**Your goal**
Copy the listing below line for line, character for character, and leave the pictures out of your copy.

**Data rows**
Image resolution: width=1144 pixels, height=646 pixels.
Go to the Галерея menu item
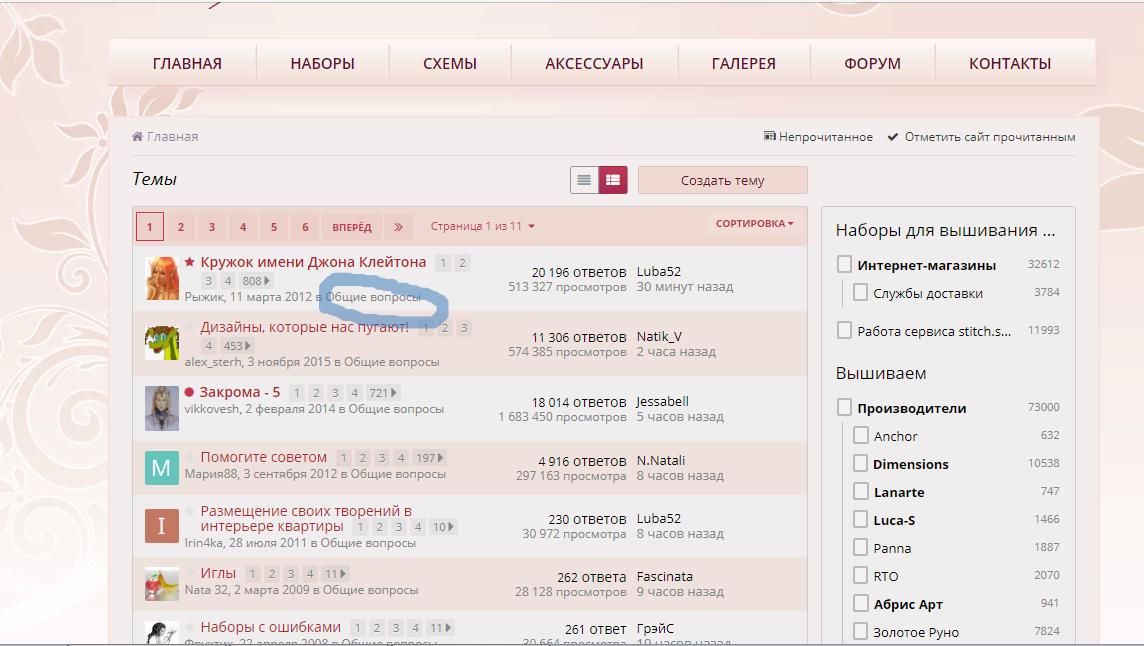pos(743,63)
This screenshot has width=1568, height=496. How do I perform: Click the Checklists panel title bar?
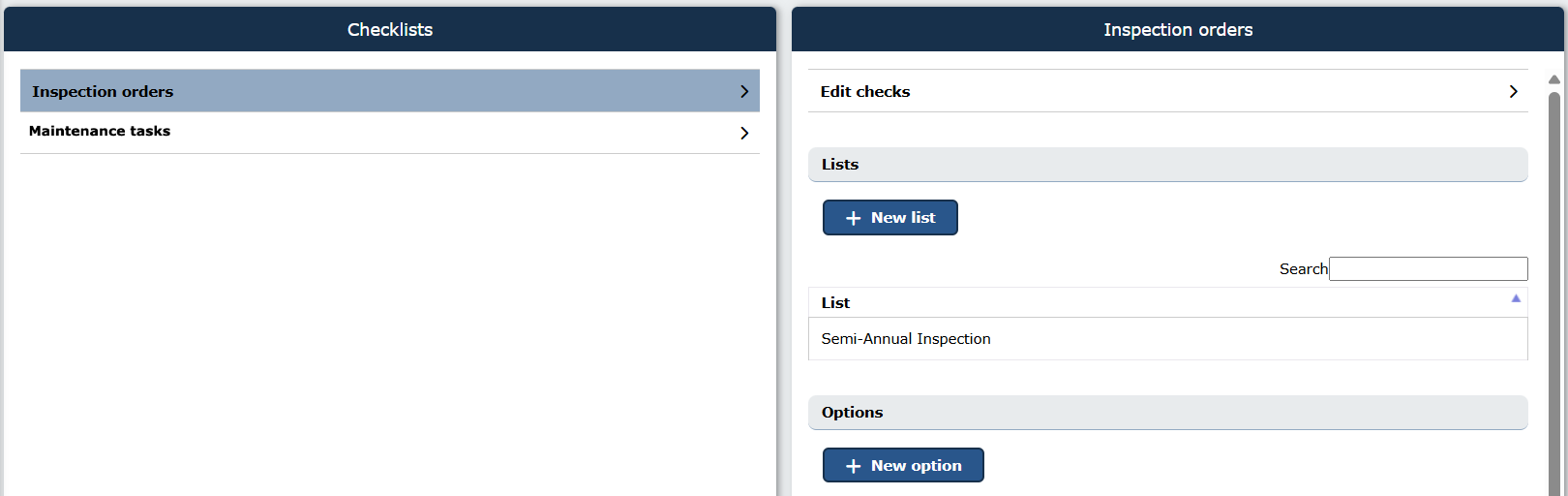click(x=390, y=29)
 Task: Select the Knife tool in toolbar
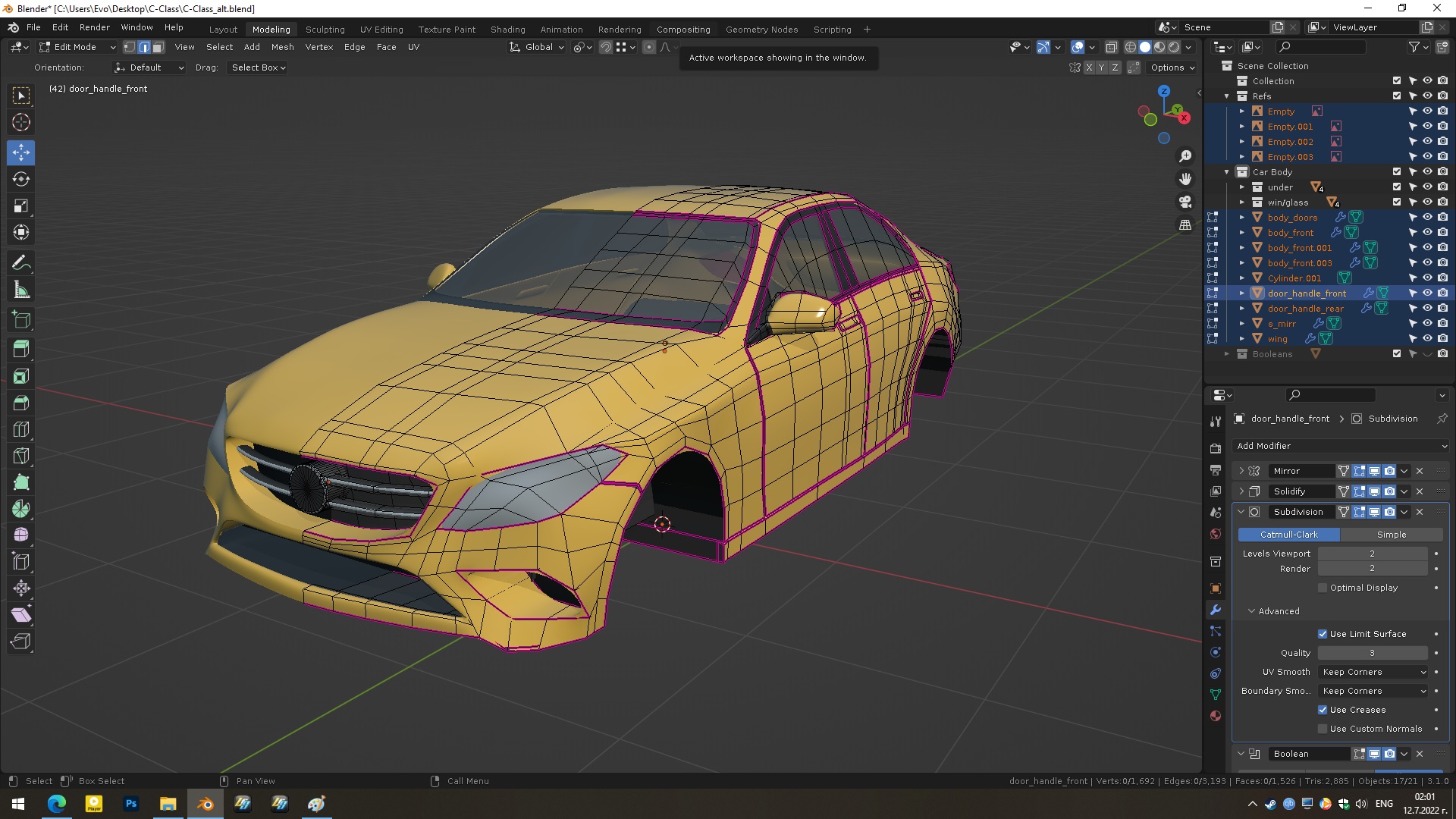(x=21, y=456)
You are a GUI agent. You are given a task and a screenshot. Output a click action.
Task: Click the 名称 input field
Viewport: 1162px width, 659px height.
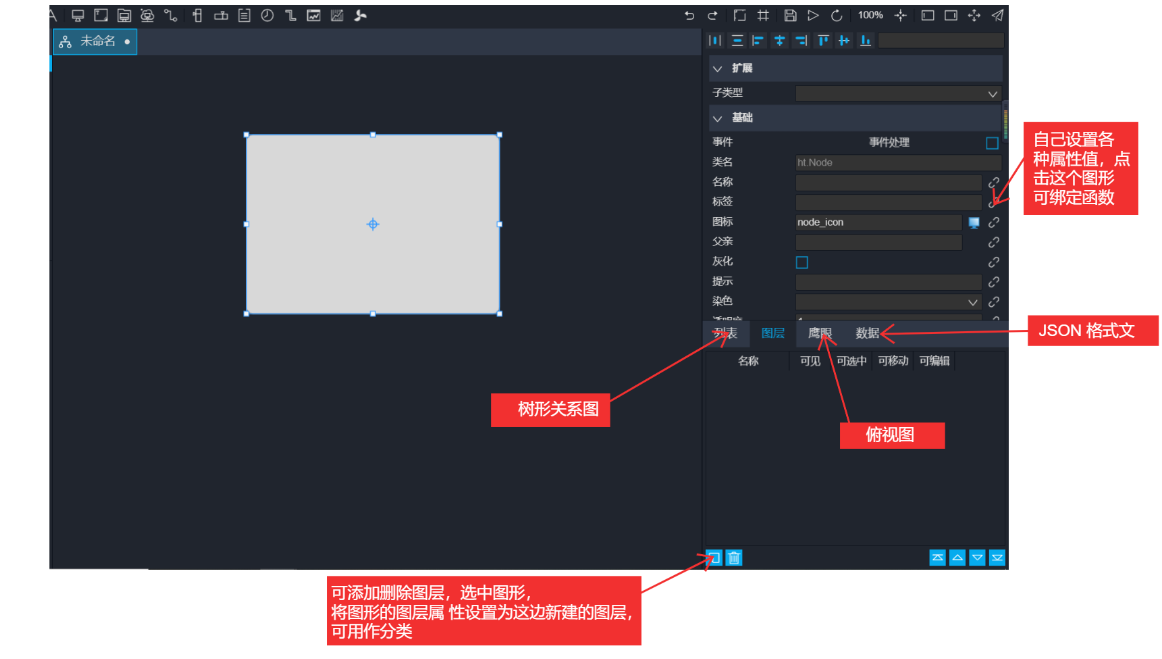click(x=888, y=183)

**Task response**
Image resolution: width=1144 pixels, height=646 pixels.
Go to the Галерея menu item
pos(743,63)
This screenshot has width=1568, height=496. How do I perform: Click the Checklists panel title bar?
click(x=390, y=29)
 Task: Select the Knife tool in toolbar
(x=21, y=456)
You are a GUI agent. You are given a task and a screenshot. Output a click action.
Task: Click the 名称 input field
Viewport: 1162px width, 659px height.
click(x=888, y=183)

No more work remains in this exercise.